R-J
R-J

Reputation: 936

Regex result skips multiple spaces

Here is a minimal example of my problem:

http://jsfiddle.net/pm913emb/5/

var string = 'Question 6 of 7 '
+'Three, the patient suddenly develops shortness of breath and becomes hypotensive.    His heart rate is 100/min, with a normaI PR and    QRS intervaI.'

var sentencesMatch = string.match(/([\sa-zA-Z\d]){1}.+?[\.!\?]{1}([\s ]+|$)/g);

console.log(sentencesMatch);

As you can see, this string contains multiple sentences and there are two places where I have added multiple spaces: one is at the end of the sentence, the other in middle of the sentence. There is regex, which I run on this string.

The problem is: As you can see in the console, the matched results does not contain these multiple spaces.

What could be the reason of this problem. And possible solution?

Please help.. :/

Upvotes: 3

Views: 140

Answers (3)

Deftwun
Deftwun

Reputation: 1232

Your code is working

Its just when you try and print the array itself, the browser trims the extra white space in the console. Try printing the individual array elements and (depending on your browser) you'll see that they do contain the extra spaces.

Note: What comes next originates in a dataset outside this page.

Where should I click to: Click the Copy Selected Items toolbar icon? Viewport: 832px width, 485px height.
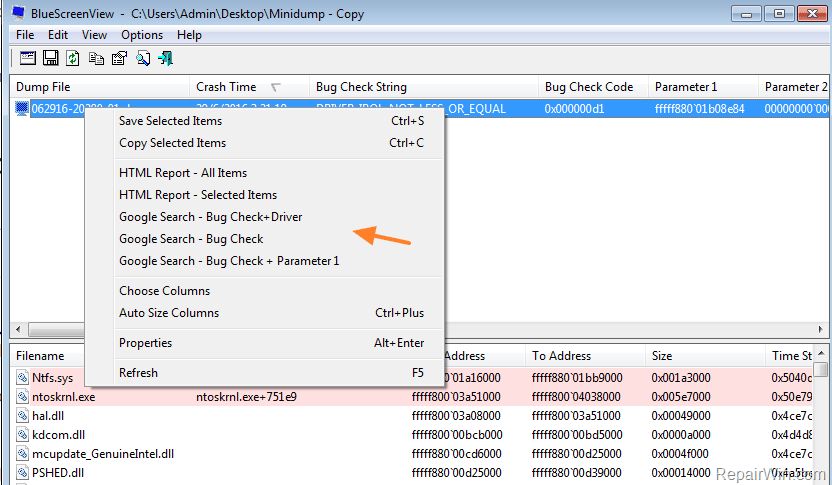point(96,58)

//You'll need to have the console open to see the results here

var string = 'Question 6 of 7 '
+'Three, the patient suddenly develops shortness of breath and becomes hypotensive.    His heart rate is 100/min, with a normaI PR and    QRS intervaI.'

var sentencesMatch = string.match(/([\sa-zA-Z\d]){1}.+?[\.!\?]{1}([\s ]+|$)/g);
console.log(sentencesMatch);

for (var i in sentencesMatch){
    //Add quotes so we can see trailing whitespace
    console.log('"' + sentencesMatch[i] + '"'); 
}

Extra white space is trimmed by default in HTML

If you want to actually put that string into an element then you will have the same issue. Here's how to fix it:

Use CSS

Probably the simplest solution. Style the elements using the white-space property

var string = 'Question 6 of 7 '
+'Three, the patient suddenly develops shortness of breath and becomes hypotensive.    His heart rate is 100/min, with a normaI PR and    QRS intervaI.'

var sentencesMatch = string.match(/([\sa-zA-Z\d]){1}.+?[\.!\?]{1}([\s ]+|$)/g);
for (var i in sentencesMatch){
  var p = document.createElement("p");
  document.body.appendChild(p);
  p.innerHTML = '"' + sentencesMatch[i] + '"';
  p.className = "keep-spaces";  
}
.keep-spaces{
  white-space: pre;
}

Or..Replace white space with a non-breaking-space

This solution replaces all whitespace characters with a 'non-breaking-space'. This is represented by the HTML entity  ,  , or &xa0;.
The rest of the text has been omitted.